• Task statement
Rewrite the records as a Markdown table with the columns Row and Line, numbering each nonblank line. Begin at the line that contains "You are a computer-use agent. This" and stop after the line that contains "Viewport: 659px width, 554px".

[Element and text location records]
____________
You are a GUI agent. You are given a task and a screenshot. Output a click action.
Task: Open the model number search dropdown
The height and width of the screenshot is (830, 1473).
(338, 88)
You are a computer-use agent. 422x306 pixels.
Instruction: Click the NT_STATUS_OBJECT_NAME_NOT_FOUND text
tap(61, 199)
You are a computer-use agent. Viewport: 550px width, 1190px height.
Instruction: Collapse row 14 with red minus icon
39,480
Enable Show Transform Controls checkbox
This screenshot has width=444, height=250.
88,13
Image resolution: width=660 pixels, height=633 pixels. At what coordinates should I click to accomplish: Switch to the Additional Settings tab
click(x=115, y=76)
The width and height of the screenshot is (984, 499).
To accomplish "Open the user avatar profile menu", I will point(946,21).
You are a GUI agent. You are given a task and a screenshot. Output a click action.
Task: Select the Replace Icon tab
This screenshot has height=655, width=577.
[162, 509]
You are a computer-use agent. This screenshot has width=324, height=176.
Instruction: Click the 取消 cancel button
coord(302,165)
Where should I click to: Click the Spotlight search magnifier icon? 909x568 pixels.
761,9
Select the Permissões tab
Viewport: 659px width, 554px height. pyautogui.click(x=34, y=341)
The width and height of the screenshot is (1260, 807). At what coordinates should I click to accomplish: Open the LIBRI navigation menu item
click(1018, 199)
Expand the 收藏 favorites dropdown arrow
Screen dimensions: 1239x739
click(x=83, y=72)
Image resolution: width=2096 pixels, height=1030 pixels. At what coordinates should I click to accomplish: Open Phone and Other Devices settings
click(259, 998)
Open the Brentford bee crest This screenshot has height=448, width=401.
____________
• Correct response
| Row | Line |
|---|---|
| 1 | You are a computer-use agent. This screenshot has width=324, height=176. |
| 2 | Instruction: Click the 取消 cancel button |
| 3 | coord(302,165) |
| 4 | Where should I click to: Click the Spotlight search magnifier icon? 909x568 pixels. |
| 5 | 761,9 |
| 6 | Select the Permissões tab |
| 7 | Viewport: 659px width, 554px height. pyautogui.click(x=34, y=341) |